Task to complete » Please restate exactly what appears in the records below from the first line to the line where "Task: Select floor 7 in the floor list" is, that line included.

(Collected data entries)
========

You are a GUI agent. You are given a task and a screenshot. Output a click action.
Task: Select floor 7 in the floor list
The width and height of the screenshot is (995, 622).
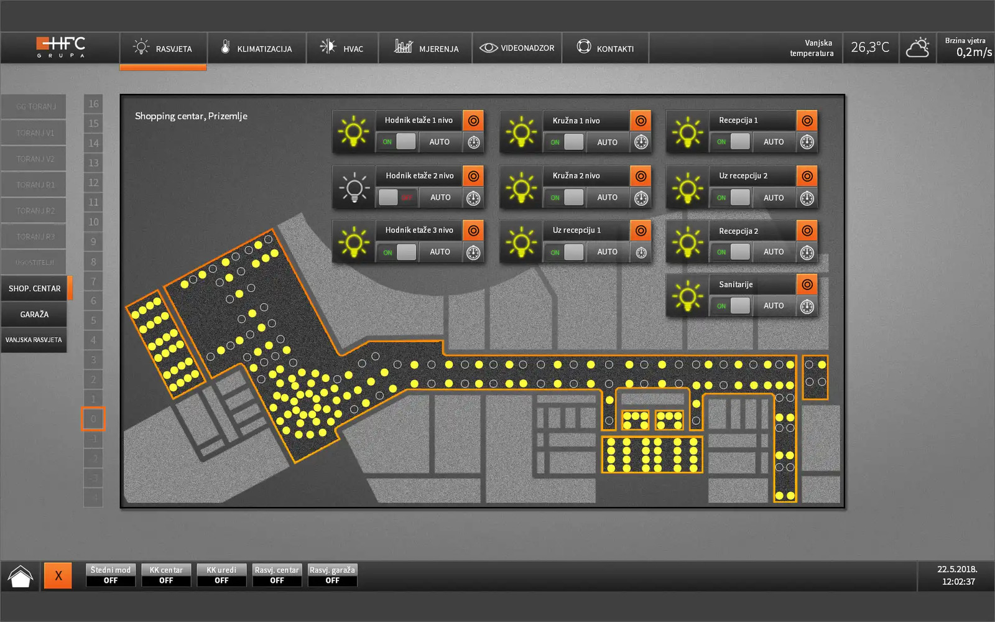tap(93, 281)
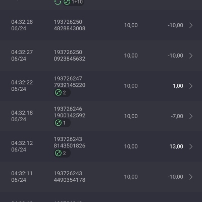Image resolution: width=202 pixels, height=202 pixels.
Task: Click the timestamp 04:32:12 06/24
Action: click(x=22, y=146)
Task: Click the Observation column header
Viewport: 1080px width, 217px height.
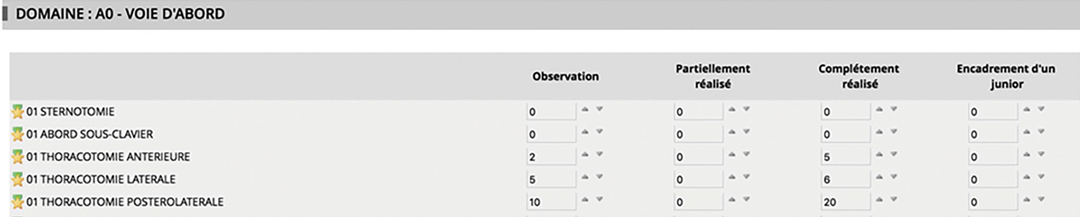Action: click(565, 76)
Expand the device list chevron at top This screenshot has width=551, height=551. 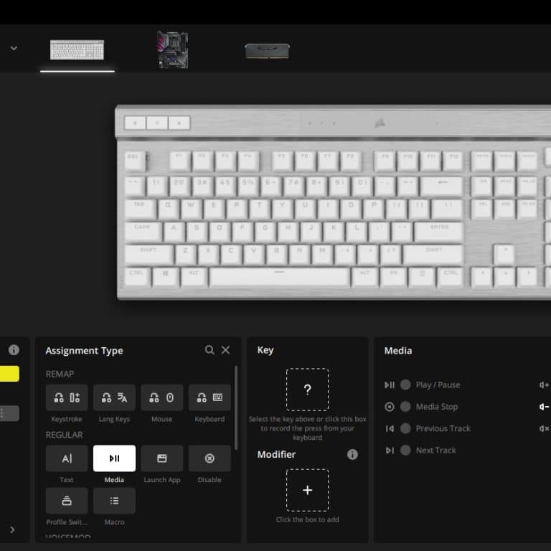(14, 48)
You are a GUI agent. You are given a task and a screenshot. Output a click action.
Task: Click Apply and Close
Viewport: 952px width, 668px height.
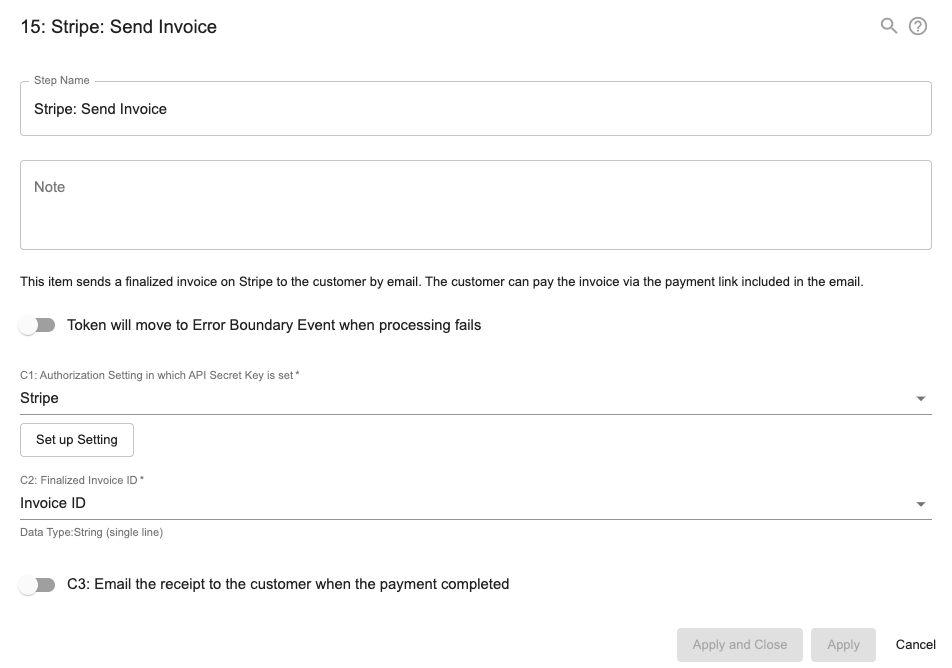pos(739,644)
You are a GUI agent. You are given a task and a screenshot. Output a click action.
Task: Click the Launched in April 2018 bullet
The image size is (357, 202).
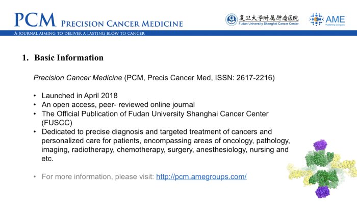(x=80, y=96)
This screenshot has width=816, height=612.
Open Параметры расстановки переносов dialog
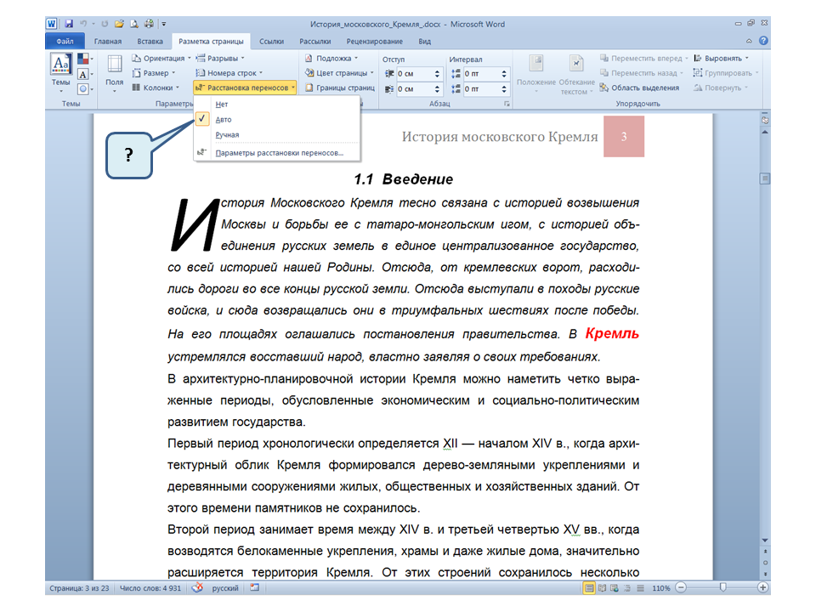pos(279,153)
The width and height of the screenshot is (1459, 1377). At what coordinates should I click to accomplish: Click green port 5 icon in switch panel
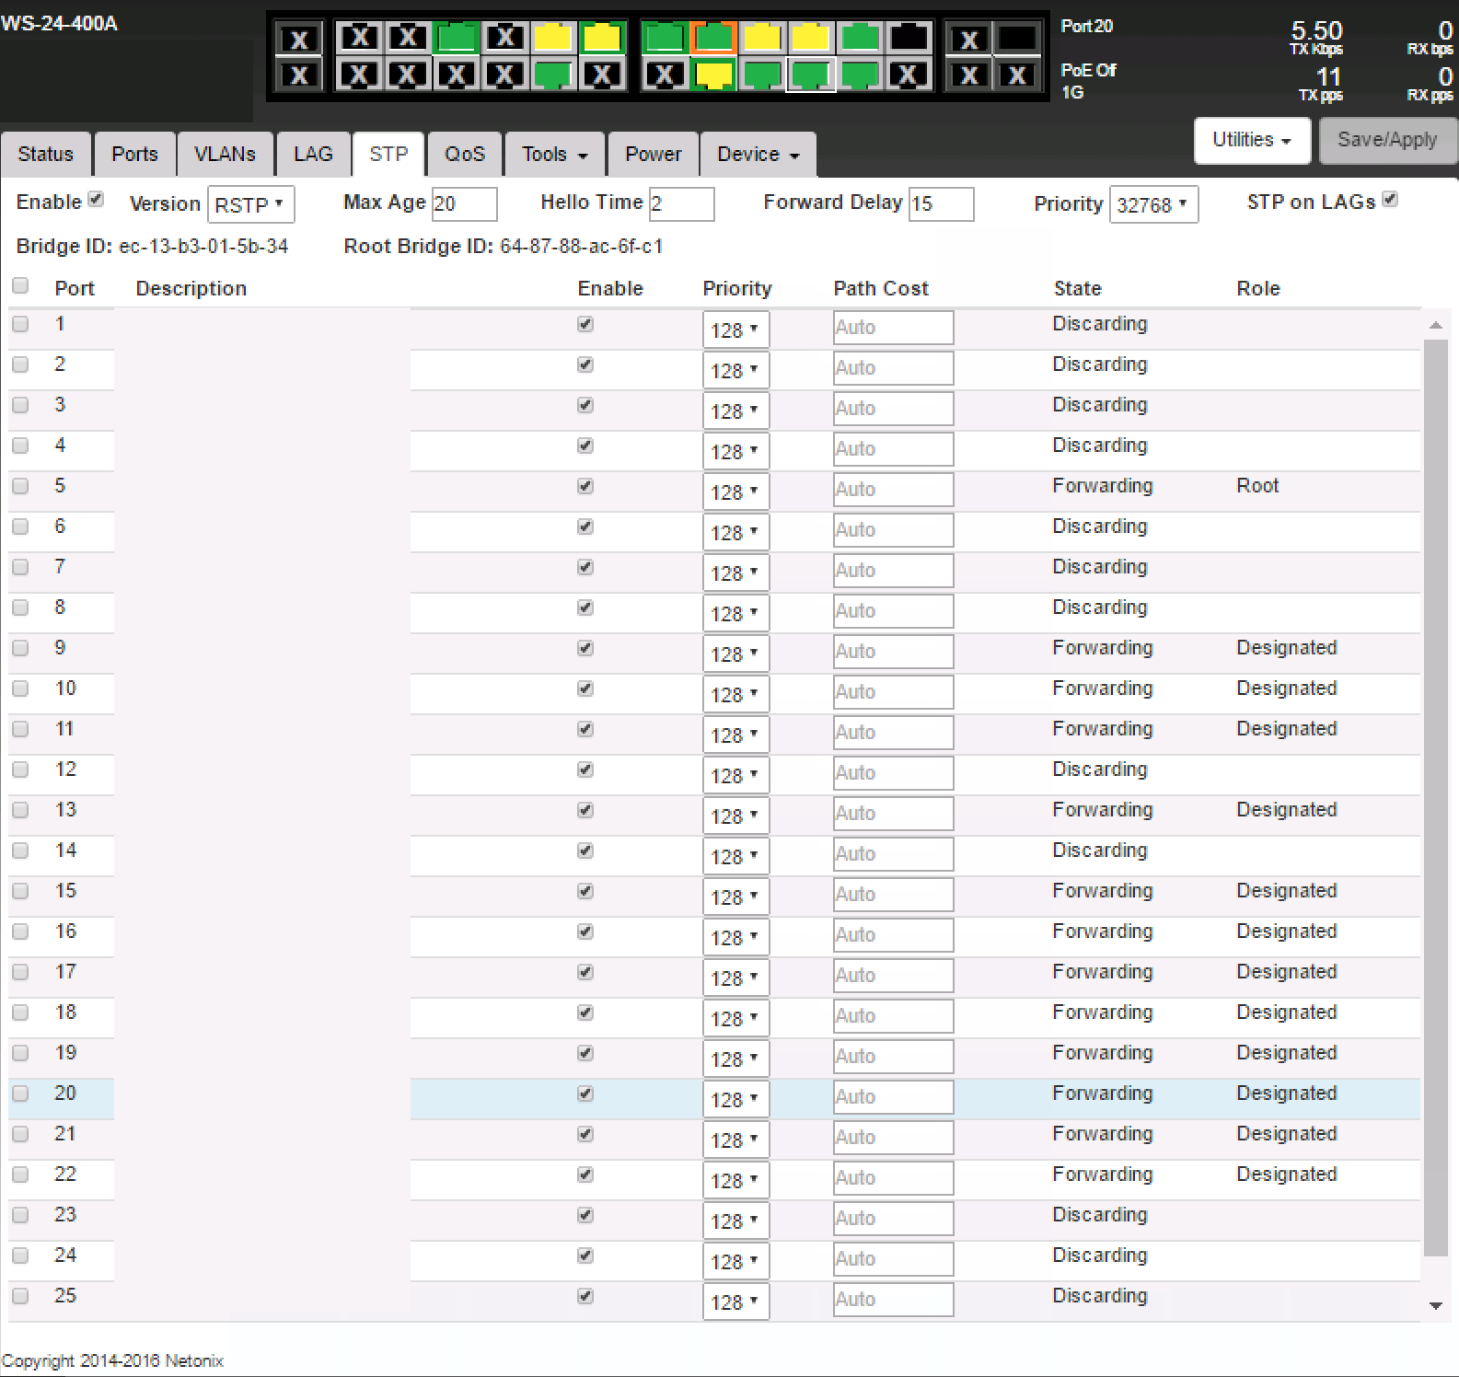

========

Response box »
You are a GUI agent. You are given a task and a screenshot. Output a click action.
Task: Select floor 7 in the floor list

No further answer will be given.